EXERCISE REQUIREMENTS.
From the first line of the records through the line containing "Acta Scientiarum Polonorum Hortorum Cultus: Vol. 21 No. 6", retype every line exactly and nothing else.

DATA LISTING.
· · · · ·
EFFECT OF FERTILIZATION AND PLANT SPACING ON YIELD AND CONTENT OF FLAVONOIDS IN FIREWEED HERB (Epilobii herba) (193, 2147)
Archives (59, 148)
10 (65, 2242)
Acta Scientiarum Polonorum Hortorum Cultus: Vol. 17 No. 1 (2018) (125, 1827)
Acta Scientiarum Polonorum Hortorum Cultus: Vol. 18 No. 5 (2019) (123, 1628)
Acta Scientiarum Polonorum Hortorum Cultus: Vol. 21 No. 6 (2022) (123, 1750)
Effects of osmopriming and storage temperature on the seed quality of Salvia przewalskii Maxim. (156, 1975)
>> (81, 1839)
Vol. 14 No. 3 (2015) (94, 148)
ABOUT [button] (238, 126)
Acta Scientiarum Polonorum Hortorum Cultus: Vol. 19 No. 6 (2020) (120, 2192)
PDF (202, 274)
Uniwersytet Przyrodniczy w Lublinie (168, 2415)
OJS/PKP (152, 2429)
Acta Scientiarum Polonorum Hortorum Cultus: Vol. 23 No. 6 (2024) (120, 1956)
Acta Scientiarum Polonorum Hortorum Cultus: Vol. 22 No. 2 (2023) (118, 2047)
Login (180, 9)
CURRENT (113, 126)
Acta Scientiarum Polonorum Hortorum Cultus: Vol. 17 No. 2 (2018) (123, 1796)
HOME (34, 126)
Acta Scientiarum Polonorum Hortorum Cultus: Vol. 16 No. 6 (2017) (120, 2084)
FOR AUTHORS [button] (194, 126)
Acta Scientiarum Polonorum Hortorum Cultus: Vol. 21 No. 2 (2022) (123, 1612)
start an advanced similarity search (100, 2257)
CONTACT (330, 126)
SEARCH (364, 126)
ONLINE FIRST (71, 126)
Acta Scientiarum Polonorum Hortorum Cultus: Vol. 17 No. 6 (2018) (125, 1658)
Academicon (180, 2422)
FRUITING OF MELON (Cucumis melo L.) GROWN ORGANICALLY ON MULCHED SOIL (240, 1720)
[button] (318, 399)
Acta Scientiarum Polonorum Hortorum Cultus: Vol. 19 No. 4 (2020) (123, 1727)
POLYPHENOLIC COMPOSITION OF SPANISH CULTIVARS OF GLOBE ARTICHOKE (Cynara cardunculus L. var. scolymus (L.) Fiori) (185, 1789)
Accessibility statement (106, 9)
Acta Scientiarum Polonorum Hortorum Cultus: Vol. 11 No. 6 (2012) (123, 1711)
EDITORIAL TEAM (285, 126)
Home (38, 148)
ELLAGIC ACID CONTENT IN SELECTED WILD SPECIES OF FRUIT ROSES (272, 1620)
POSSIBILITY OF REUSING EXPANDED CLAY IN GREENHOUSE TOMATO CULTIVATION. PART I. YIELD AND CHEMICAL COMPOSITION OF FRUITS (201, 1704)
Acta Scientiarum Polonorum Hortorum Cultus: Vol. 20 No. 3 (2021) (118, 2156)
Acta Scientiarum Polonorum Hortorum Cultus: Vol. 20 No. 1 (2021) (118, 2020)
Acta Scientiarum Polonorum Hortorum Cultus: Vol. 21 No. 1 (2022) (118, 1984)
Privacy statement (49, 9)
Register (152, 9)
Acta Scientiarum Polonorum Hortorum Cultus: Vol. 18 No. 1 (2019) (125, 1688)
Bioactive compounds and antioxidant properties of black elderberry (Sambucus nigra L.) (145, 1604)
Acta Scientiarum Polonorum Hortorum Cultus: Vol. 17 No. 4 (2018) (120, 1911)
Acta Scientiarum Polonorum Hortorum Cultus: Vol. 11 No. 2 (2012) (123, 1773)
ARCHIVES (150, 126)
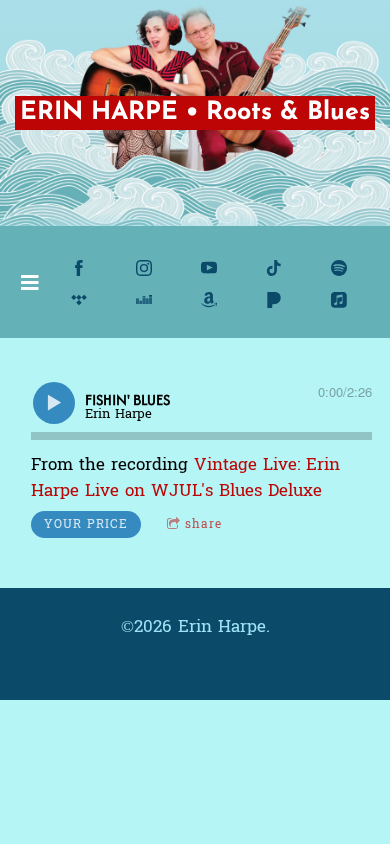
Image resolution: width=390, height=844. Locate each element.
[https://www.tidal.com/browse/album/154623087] (79, 300)
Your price (86, 524)
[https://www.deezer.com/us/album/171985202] (144, 300)
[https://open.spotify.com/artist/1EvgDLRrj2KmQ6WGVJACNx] (339, 268)
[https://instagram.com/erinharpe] (144, 268)
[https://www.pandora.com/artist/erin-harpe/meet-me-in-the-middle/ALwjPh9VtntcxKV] (274, 300)
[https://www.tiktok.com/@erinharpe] (274, 268)
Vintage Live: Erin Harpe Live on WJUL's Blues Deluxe (185, 477)
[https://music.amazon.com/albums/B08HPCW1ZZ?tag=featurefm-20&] (209, 300)
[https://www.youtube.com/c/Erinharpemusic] (209, 268)
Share (203, 524)
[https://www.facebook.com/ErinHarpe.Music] (79, 268)
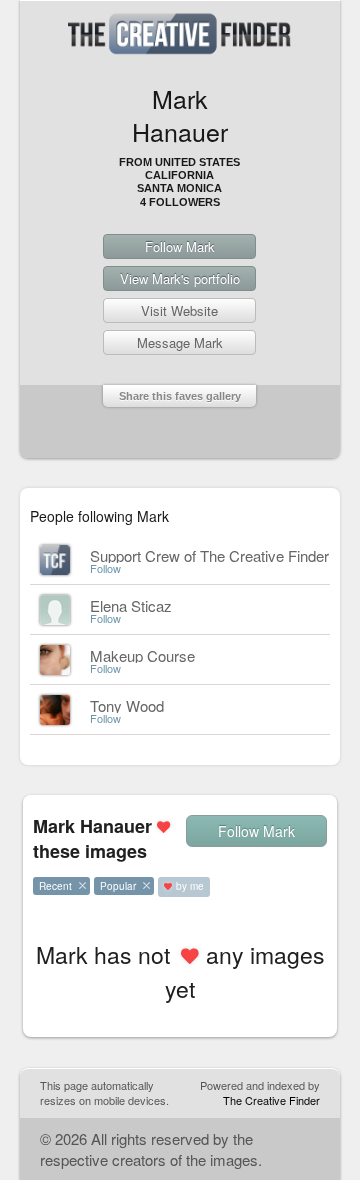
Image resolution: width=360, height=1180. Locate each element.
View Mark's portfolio (180, 278)
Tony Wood (127, 705)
· · · · ·
ANSWER TO THE PROBLEM.
EFFECT OF FERTILIZATION AND PLANT SPACING ON YIELD AND CONTENT OF FLAVONOIDS IN FIREWEED HERB (Epilobii herba) (193, 2147)
Archives (59, 148)
10 (65, 2242)
Acta Scientiarum Polonorum Hortorum Cultus: Vol. 17 No. 1 (2018) (125, 1827)
Acta Scientiarum Polonorum Hortorum Cultus: Vol. 18 No. 5 (2019) (123, 1628)
Acta Scientiarum Polonorum Hortorum Cultus: Vol. 21 No. 6 (2022) (123, 1750)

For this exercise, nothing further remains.